LocateBench: Evaluating the Locating Ability of Vision Language Models

Ting-Rui Chiang,Joshua Robinson,Xinyan Velocity Yu,Dani Yogatama
2024-10-17
Abstract:The ability to locate an object in an image according to natural language instructions is crucial for many real-world applications. In this work we propose LocateBench, a high-quality benchmark dedicated to evaluating this ability. We experiment with multiple prompting approaches, and measure the accuracy of several large vision language models. We find that even the accuracy of the strongest model, GPT-4o, lags behind human accuracy by more than 10%.
Computer Vision and Pattern Recognition,Artificial Intelligence
What problem does this paper attempt to address?

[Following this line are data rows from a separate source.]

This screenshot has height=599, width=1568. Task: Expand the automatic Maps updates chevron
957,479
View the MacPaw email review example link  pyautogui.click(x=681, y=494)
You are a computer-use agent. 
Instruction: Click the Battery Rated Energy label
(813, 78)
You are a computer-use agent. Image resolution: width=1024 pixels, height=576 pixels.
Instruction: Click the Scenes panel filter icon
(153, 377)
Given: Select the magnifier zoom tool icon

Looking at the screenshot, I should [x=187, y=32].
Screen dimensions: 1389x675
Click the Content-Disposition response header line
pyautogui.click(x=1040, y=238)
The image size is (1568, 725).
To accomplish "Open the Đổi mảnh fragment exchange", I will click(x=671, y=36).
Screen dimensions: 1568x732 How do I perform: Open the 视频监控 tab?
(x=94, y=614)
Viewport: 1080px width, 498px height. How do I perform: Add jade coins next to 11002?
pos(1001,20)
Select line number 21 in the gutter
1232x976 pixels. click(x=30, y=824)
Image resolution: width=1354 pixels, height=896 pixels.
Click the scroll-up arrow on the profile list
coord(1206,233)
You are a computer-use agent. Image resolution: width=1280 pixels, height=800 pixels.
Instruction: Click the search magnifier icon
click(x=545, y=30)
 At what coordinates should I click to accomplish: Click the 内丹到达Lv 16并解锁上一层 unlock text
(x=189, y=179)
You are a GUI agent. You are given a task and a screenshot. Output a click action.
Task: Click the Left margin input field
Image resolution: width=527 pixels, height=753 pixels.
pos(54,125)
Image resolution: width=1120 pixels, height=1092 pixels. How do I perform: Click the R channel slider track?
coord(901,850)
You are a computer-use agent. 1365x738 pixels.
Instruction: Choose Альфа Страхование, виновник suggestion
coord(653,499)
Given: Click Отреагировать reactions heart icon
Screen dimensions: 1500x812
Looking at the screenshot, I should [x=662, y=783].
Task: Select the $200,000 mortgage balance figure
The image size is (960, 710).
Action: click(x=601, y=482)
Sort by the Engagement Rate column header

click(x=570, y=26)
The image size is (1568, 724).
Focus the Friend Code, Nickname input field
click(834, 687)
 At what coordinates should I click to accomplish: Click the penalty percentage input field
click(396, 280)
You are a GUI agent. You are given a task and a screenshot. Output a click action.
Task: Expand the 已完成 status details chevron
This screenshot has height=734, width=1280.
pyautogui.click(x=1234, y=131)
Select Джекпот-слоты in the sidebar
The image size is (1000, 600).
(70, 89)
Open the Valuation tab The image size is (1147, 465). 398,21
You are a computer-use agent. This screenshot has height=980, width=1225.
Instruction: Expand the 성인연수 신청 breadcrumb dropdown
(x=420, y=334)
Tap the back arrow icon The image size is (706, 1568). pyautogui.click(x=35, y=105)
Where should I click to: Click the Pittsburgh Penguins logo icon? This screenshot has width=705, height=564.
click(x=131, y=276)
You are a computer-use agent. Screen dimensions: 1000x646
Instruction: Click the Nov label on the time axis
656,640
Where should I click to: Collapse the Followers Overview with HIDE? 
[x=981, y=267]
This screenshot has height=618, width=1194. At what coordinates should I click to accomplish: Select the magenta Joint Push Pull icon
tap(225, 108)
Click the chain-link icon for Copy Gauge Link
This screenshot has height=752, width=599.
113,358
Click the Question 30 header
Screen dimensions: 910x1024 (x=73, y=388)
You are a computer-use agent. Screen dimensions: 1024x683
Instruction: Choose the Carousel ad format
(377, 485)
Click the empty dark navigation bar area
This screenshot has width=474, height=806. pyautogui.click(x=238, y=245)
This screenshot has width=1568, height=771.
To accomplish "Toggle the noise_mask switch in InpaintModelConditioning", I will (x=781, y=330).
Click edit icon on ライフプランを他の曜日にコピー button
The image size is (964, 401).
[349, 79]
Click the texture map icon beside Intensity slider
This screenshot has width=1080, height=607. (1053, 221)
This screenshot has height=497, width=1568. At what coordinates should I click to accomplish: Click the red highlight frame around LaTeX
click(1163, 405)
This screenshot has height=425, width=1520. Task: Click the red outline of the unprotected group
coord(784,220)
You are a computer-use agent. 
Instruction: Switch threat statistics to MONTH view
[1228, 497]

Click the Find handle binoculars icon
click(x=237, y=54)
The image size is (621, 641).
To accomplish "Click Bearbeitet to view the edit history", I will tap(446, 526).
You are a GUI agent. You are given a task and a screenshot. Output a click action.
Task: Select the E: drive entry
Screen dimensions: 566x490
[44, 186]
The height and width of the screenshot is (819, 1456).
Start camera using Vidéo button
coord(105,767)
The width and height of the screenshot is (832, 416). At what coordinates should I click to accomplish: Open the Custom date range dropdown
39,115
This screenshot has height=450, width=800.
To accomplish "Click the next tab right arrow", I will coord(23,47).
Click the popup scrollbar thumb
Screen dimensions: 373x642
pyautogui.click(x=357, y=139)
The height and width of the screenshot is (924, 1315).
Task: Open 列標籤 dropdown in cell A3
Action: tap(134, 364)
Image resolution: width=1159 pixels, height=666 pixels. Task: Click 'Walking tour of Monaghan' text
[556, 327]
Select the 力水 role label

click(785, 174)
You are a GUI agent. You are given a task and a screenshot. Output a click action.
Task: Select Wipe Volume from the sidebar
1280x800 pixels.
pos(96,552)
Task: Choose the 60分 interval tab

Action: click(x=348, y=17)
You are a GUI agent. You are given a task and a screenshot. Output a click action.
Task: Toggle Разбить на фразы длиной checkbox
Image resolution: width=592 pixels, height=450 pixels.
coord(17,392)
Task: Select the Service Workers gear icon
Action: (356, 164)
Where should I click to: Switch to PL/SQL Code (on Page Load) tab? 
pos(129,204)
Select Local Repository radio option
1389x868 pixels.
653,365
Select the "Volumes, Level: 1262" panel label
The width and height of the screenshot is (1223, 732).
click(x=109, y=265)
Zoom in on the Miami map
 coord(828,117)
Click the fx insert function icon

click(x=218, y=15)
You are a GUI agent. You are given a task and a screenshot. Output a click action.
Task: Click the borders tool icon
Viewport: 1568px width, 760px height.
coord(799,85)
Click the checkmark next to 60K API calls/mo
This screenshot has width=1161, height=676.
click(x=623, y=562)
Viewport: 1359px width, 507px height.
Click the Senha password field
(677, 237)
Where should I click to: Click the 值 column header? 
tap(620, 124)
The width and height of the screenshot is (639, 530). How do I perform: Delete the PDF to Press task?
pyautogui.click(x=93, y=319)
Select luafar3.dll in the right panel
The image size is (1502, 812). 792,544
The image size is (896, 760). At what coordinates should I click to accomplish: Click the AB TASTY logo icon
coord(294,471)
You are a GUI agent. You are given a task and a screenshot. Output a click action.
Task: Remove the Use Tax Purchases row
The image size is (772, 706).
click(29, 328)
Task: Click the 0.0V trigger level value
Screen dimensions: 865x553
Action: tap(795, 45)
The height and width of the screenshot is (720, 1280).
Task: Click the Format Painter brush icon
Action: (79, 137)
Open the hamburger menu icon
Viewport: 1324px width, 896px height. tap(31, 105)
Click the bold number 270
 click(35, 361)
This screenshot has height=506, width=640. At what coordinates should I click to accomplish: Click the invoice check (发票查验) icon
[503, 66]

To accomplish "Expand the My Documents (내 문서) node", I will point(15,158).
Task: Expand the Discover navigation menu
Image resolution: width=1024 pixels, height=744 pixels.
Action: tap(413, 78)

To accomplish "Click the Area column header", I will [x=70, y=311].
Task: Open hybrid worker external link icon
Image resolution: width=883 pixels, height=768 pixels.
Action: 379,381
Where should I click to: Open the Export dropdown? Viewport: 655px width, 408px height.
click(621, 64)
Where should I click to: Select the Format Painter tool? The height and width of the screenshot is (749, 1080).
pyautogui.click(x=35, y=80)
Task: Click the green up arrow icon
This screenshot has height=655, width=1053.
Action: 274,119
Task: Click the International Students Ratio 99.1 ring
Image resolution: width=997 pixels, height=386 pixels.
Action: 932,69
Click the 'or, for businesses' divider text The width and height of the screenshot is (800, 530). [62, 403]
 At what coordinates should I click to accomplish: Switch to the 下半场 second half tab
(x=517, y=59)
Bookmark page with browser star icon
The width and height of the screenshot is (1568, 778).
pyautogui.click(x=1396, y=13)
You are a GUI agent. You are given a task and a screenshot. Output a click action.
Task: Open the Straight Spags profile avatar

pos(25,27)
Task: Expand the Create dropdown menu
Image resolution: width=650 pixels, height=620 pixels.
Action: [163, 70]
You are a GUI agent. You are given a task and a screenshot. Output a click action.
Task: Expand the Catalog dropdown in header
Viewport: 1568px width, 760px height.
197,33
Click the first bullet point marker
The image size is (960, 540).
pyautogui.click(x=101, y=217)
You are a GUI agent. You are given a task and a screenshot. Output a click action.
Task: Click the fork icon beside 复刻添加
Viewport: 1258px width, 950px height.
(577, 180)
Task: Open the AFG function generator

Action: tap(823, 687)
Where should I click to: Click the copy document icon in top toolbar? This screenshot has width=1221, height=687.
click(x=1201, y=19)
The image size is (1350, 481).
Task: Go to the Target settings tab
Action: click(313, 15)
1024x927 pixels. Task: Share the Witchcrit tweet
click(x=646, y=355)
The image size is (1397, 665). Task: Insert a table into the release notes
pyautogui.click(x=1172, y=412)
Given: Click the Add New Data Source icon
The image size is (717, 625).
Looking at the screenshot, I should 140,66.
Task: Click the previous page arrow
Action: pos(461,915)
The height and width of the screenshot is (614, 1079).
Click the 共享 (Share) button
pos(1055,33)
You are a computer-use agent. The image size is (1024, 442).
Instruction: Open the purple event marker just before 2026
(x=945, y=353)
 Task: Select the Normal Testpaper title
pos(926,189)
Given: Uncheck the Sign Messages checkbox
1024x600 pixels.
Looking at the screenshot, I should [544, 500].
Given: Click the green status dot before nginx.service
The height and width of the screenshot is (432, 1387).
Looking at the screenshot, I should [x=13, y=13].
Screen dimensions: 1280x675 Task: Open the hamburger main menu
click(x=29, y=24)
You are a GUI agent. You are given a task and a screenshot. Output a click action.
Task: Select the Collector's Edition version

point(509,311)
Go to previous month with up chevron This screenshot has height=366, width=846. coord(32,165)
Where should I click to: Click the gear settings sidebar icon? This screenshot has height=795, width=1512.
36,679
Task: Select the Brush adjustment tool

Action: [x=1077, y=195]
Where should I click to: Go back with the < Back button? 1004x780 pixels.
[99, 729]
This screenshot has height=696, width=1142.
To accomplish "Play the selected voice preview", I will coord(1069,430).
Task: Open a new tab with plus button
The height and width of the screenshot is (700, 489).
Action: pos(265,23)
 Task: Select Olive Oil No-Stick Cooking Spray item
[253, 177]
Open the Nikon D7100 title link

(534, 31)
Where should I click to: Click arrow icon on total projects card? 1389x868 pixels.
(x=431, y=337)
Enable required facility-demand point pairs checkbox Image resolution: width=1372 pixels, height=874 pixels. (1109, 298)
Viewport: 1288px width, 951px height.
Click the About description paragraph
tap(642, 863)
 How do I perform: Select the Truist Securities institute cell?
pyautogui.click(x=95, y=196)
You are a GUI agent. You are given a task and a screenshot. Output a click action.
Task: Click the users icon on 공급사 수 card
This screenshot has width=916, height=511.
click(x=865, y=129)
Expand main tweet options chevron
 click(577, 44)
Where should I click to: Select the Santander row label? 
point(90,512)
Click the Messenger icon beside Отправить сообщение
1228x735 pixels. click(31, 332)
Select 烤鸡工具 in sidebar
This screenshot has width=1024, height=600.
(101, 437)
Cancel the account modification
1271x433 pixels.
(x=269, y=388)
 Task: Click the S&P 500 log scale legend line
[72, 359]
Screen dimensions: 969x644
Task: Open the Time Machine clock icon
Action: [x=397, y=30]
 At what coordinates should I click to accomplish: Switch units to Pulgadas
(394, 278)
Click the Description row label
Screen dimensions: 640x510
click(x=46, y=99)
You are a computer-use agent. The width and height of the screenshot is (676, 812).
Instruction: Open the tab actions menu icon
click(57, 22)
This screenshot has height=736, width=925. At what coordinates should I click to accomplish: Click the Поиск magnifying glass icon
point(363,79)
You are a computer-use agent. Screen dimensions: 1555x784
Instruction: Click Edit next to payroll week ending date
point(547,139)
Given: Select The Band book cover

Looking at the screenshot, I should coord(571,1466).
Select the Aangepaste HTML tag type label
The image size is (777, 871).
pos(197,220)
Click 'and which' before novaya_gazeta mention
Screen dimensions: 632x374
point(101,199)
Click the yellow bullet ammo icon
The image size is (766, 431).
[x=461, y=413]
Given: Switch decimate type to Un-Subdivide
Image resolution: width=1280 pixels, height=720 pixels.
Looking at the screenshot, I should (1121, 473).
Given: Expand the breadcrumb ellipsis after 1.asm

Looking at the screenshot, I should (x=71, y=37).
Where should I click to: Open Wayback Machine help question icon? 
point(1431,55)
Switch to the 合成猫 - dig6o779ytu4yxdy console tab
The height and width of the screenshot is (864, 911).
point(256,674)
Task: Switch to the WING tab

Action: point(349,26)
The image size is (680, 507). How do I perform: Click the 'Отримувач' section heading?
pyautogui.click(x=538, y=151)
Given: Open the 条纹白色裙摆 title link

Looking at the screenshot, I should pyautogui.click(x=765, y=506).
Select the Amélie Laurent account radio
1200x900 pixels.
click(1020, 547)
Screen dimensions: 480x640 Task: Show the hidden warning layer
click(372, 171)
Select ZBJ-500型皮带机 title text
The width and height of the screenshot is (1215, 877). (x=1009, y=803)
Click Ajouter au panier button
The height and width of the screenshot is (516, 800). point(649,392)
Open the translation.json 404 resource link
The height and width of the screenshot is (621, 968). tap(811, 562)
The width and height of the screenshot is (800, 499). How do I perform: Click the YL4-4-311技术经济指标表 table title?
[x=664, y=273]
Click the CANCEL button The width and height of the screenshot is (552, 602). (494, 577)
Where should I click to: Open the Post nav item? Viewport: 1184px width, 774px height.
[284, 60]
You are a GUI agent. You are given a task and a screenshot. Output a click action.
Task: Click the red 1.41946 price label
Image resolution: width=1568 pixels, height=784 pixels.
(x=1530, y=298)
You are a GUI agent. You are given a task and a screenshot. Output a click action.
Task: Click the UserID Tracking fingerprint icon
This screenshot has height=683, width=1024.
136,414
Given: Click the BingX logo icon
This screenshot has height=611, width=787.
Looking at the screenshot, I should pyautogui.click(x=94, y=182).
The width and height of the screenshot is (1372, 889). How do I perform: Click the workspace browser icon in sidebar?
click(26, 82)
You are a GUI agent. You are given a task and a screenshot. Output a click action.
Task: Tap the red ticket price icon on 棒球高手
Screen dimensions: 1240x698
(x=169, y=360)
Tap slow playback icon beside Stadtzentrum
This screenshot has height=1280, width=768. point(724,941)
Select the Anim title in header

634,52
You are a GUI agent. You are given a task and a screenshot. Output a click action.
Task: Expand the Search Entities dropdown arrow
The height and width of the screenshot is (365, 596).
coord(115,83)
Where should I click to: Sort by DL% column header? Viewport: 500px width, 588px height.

The problem this paper attempts to address is the evaluation of Vision Language Models (VLMs) in their ability to locate objects in images based on natural language instructions. Although many studies have assessed the performance of VLMs in downstream tasks such as visual question answering and image captioning, there is little research directly measuring the localization capabilities of these models. Therefore, the authors propose a new benchmark dataset called LocateBench, specifically designed to evaluate the performance of VLMs in this critical task. Specifically, LocateBench consists of a series of multiple-choice questions, each requiring the model to select one of four candidate bounding boxes that best matches a given natural language description. In this way, the authors can systematically assess the accuracy of different VLMs in the localization task and compare it to human performance. Experimental results show that even the strongest models (such as GPT-4o) have an accuracy rate that is more than 10% lower than that of humans. This indicates that current VLMs still have significant room for improvement in object localization tasks.